When asked about his path to this selection, Álvarez spoke about the engineers he had worked alongside in industry and what their collective ambition could accomplish. "Coming from industry, I think I understand well the level of engineering excellence we can achieve when all of us Europeans work together," he said during the training program's public presentation. But what animated him most was the prospect ahead. He could not wait, he said, to see one of his cohort actually aboard a spacecraft, heading toward the European space module or toward the Moon itself.
The first month of training had been foundational—biology, physics, and physical conditioning. The five were eager to move beyond the classroom. Sieber, a Belgian physician, admitted he was impatient to begin the practical lessons. After this initial twelve-month block of basic training, each would be assigned to specific missions and would receive specialized instruction tailored to their role. By spring 2024, they would receive their official certification as ESA astronauts. The likely destinations for their early missions were the International Space Station and the Artemis program, which aimed to return humans to the Moon.
For Álvarez, the weight of representation was not lost. He remembered being a child inspired by earlier Spanish astronauts, particularly Pedro Duque. Now he understood that he and his four colleagues would serve that same function for millions of young Europeans watching their progress. "For each of us it can be very special," he reflected. "I'm certain that each of us can see ourselves reflected in someone." Sophie Adenot, his French colleague, noted that the five brought diverse expertise—astronomy, physics, neuroscience, medicine—and that in just these first weeks they had grown together as a team. Their instructors were already seeing their expectations met from day one. The hardest part so far, Álvarez admitted, had been the silence. Keeping the secret from his own family had weighed on him. But now that silence was broken, and the work—the real work—had begun.
Notable Quotes
Coming from industry, I think I understand well the level of engineering excellence we can achieve when all of us Europeans work together.— Pablo Álvarez
For each of us it can be very special. I'm certain that each of us can see ourselves reflected in someone.— Pablo Álvarez
The Hearth Conversation Another angle on the story
What was it like, keeping this from your family for months?

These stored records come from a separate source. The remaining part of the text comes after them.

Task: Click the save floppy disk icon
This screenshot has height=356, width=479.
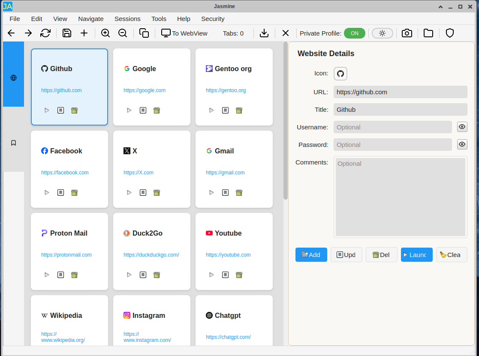Action: pyautogui.click(x=67, y=33)
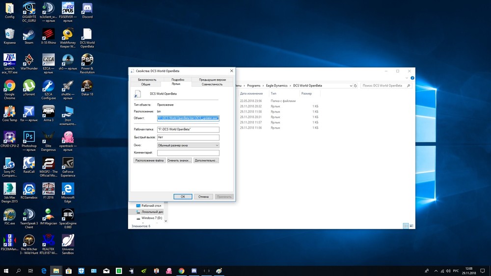Viewport: 491px width, 276px height.
Task: Select the µTorrent desktop icon
Action: tap(29, 86)
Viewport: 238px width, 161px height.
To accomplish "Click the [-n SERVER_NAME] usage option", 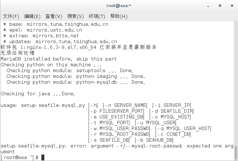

Harder than I expected. You want to tell the people closest to you something this significant, and you can't. My sister found out through the news. I had to apologize to her for that.
And your parents?
They got one night's notice before I flew to Cologne. One night to process that their son was about to become an astronaut.
You've worked on Mars rovers. How does that experience translate to astronaut training?
It taught me how to think about systems, about integration, about working across borders with other space agencies. But being in the spacecraft yourself—that's different. That's the dream I didn't let myself fully imagine until now.
You mentioned seeing Pedro Duque as a child. Do you feel that responsibility now, being that figure for someone else?
Yes. We're not just training to go to space. We're showing young Europeans that this is possible for them too. That matters as much as the missions themselves.
What surprised you most in this first month?
How quickly we became a team. Five people from different countries, different backgrounds, and within weeks we're moving together. That's the European part working exactly as it should.